Consigne écrite 1: Présentez sous forme de liste numérotée les lignes du listing, depuis la ligne contenant « 153, 42, 157) » jusqu'à la ligne contenant « Continuar sin aceptar », ces deux lignes comprises. Omettez les lignes vides.

Texte à lire:
····················
La direction générale de la compétitivité, de l'industrie et des services a été réorganisée en octobre 2014, à périmètre constant, en direction générale des entreprises. C'est la principale direction d'administration centrale tournée vers les entreprises, qui pilote une partie des DIRECCTE au niveau régional. La contraction continue de ses crédits la conduit aujourd'hui à faire des choix structurels sur ses missions, par exemple la réforme du FISAC pour passer d'une logique de guichet à une logique d'appel à projet ou encore la réduction du soutien au fonctionnement des pôles de compétitivité, invitant les régions à les soutenir davantage.

La DGE contribue aussi à la politique de simplification de la vie des entreprises. Je veux citer un exemple précis : le portail internet « guichet entreprises ». Tout créateur peut réaliser en ligne l'ensemble des formalités de création de son entreprise, ainsi que les procédures supplémentaires spécifiques qui concernent 17 professions sur 105. L'ensemble de ces formalités supplémentaires doivent être prises en charge dans les prochains mois, de sorte que le guichet n'est pas aujourd'hui complètement fonctionnel. Seulement 7 600 entreprises ont été créées par ce moyen en 2013, après 11 500 en 2012.
····················
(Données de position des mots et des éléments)

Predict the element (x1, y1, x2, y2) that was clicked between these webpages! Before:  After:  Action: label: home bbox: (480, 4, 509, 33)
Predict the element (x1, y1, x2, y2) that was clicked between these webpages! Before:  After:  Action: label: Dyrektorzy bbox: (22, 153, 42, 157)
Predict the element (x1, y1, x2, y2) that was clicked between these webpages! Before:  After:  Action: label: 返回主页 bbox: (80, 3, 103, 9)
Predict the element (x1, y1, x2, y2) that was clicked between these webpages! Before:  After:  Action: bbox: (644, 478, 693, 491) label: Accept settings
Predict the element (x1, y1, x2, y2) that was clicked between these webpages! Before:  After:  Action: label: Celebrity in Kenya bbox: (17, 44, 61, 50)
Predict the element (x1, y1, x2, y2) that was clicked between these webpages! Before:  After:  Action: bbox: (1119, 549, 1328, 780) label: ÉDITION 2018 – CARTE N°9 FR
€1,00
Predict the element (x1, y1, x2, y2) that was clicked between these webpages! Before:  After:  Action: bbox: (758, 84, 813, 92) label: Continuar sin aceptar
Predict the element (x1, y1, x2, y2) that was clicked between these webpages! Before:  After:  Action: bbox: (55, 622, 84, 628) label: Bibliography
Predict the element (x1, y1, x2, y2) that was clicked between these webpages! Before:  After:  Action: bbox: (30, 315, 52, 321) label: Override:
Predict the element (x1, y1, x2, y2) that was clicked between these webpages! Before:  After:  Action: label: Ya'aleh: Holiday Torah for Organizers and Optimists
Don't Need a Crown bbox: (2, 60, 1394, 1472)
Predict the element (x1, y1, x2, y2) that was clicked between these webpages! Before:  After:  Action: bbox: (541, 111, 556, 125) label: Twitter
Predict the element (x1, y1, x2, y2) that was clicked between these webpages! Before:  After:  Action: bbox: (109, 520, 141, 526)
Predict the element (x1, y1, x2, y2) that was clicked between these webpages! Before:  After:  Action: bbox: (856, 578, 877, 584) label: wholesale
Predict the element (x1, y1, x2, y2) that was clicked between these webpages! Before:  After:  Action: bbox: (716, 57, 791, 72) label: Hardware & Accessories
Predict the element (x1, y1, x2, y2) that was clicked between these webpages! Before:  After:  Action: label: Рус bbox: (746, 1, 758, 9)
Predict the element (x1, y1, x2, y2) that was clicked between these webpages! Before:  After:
····················
Consigne écrite 2: Reproduisez intégralement le texte sur la direction générale des entreprises.

Réponse attendue 1:
1. Predict the element (x1, y1, x2, y2) that was clicked between these webpages! Before:  After:  Action: label: Dyrektorzy bbox: (22, 153, 42, 157)
2. Predict the element (x1, y1, x2, y2) that was clicked between these webpages! Before:  After:  Action: label: 返回主页 bbox: (80, 3, 103, 9)
3. Predict the element (x1, y1, x2, y2) that was clicked between these webpages! Before:  After:  Action: bbox: (644, 478, 693, 491) label: Accept settings
4. Predict the element (x1, y1, x2, y2) that was clicked between these webpages! Before:  After:  Action: label: Celebrity in Kenya bbox: (17, 44, 61, 50)
5. Predict the element (x1, y1, x2, y2) that was clicked between these webpages! Before:  After:  Action: bbox: (1119, 549, 1328, 780) label: ÉDITION 2018 – CARTE N°9 FR
6. €1,00
7. Predict the element (x1, y1, x2, y2) that was clicked between these webpages! Before:  After:  Action: bbox: (758, 84, 813, 92) label: Continuar sin aceptar

Réponse attendue 2:
La direction générale de la compétitivité, de l'industrie et des services a été réorganisée en octobre 2014, à périmètre constant, en direction générale des entreprises. C'est la principale direction d'administration centrale tournée vers les entreprises, qui pilote une partie des DIRECCTE au niveau régional. La contraction continue de ses crédits la conduit aujourd'hui à faire des choix structurels sur ses missions, par exemple la réforme du FISAC pour passer d'une logique de guichet à une logique d'appel à projet ou encore la réduction du soutien au fonctionnement des pôles de compétitivité, invitant les régions à les soutenir davantage.

La DGE contribue aussi à la politique de simplification de la vie des entreprises. Je veux citer un exemple précis : le portail internet « guichet entreprises ». Tout créateur peut réaliser en ligne l'ensemble des formalités de création de son entreprise, ainsi que les procédures supplémentaires spécifiques qui concernent 17 professions sur 105. L'ensemble de ces formalités supplémentaires doivent être prises en charge dans les prochains mois, de sorte que le guichet n'est pas aujourd'hui complètement fonctionnel. Seulement 7 600 entreprises ont été créées par ce moyen en 2013, après 11 500 en 2012.